Interim budget: 2G auction, low spend help reduce fiscal gap
When he took over as finance minister in August 2012, P Chidambaram had identified taming of the twin deficits — the current account and the fiscal gaps — as among his topmost priorities.
When he took over as finance minister in August 2012, P Chidambaram had identified taming of the twin deficits — the current account and the fiscal gaps — as among his topmost priorities. Less than two years later he has more than delivered on both the promises.

India’s current account deficit (CAD) — the difference between dollar inflows and outflows that are current in nature — is set to come down to $45 billion in 2013-14 from a record $88 billion last year aided by an export uptick and a string of curbs including those on gold imports.
Importantly, the government has been able to contain the fiscal deficit — a measure of the amount of money that the government has to borrow to fund its expenses — for 2013-14 at 4.6% of GDP, a nearly 0.2 percentage point lower than the budgeted 4.8%.
“The current financial year will end on a satisfactory note with the fiscal deficit at 4.6% (below the red line of 4.8 %) and the revenue deficit at 3.3%,” Chidmabaram said in his interim budget speech.
“Emboldened by the progress made, I have budgeted for receipts and expenditure in 2014-15 that will leave a fiscal deficit of 4.1%, which will be below the target set by the new fiscal consolidation path.
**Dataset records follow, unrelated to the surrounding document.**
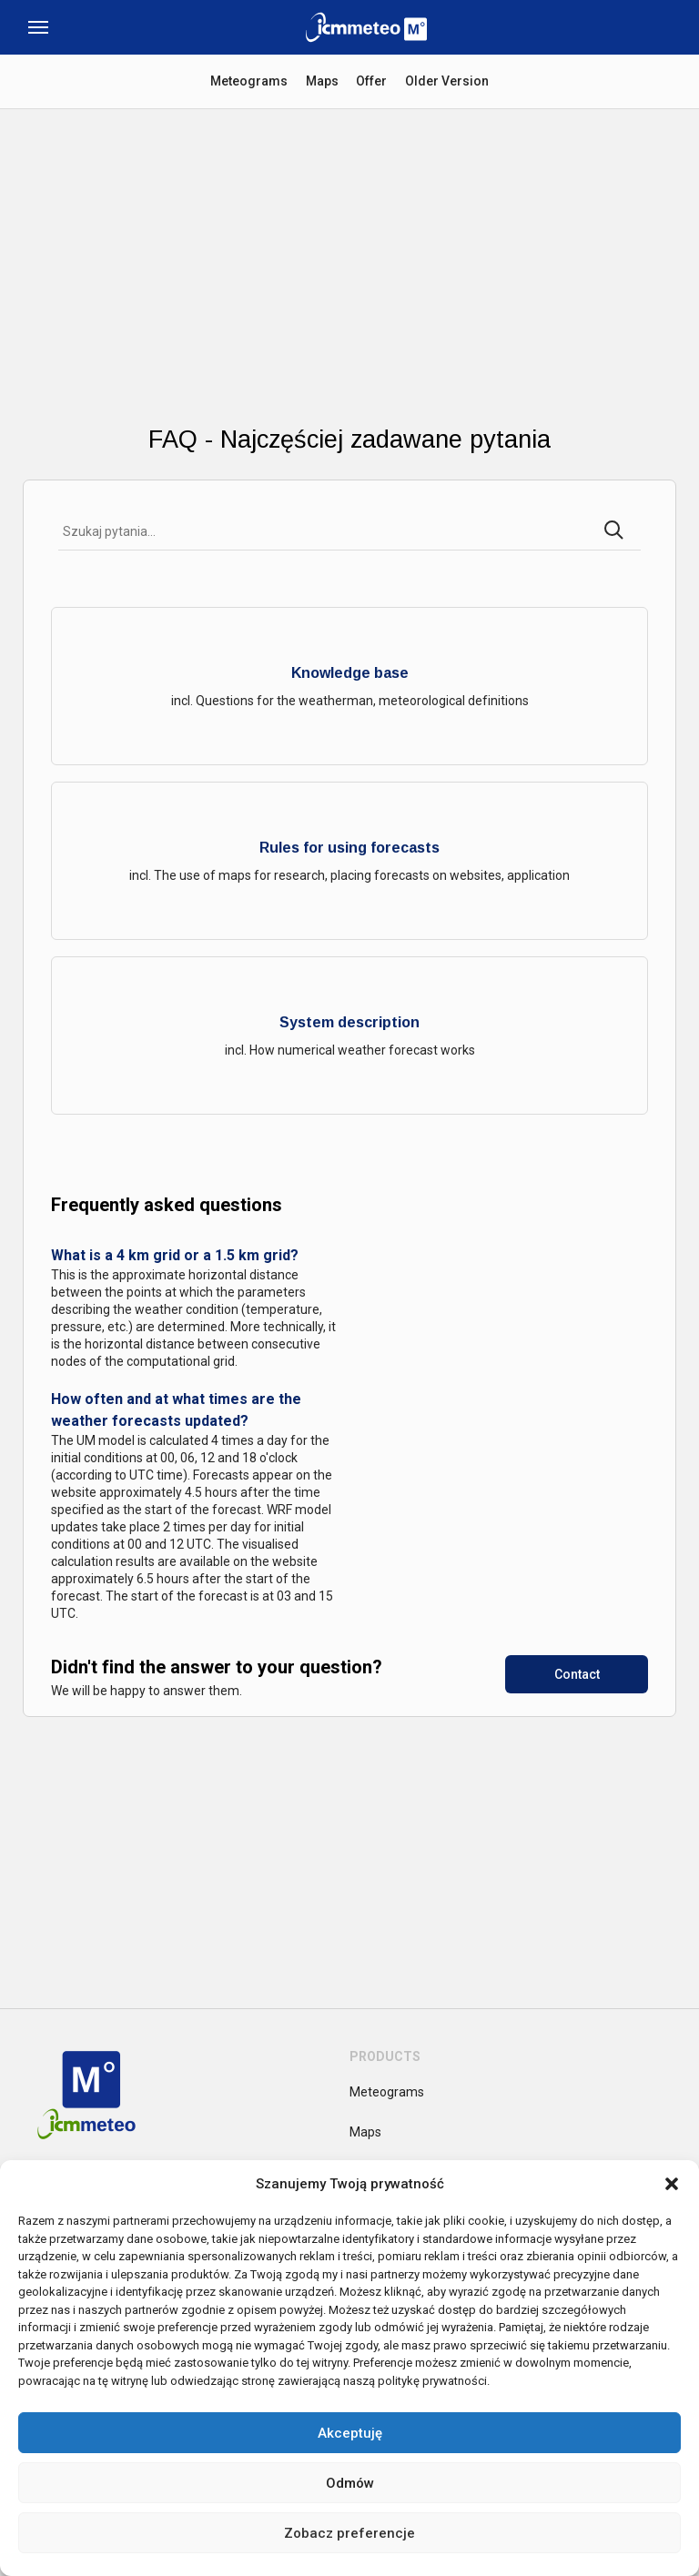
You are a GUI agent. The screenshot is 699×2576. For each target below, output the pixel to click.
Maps (322, 81)
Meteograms (249, 81)
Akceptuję (350, 2433)
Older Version (448, 81)
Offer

Revenue deficit is estimated at 3.0%, he said.
Chidambaram’s achievement on managing to close the fiscal gap has also been aided by a cut in government spending by about `75,000 crore. Besides, the successful spectrum auction that fetched the government precious revenues also helped the fiscal consolidation plans.
High subsidies had widened the government’s fiscal deficit, limiting its elbow room to spend on investing in infrastructure and development schemes to spin jobs and multiply income. The Five-Year Plan involves narrowing it down to 3% by 2016-17.
The plans draws from the recommendations that a committee headed by former finance secretary Vijay Kelkar had laid out in a recent report.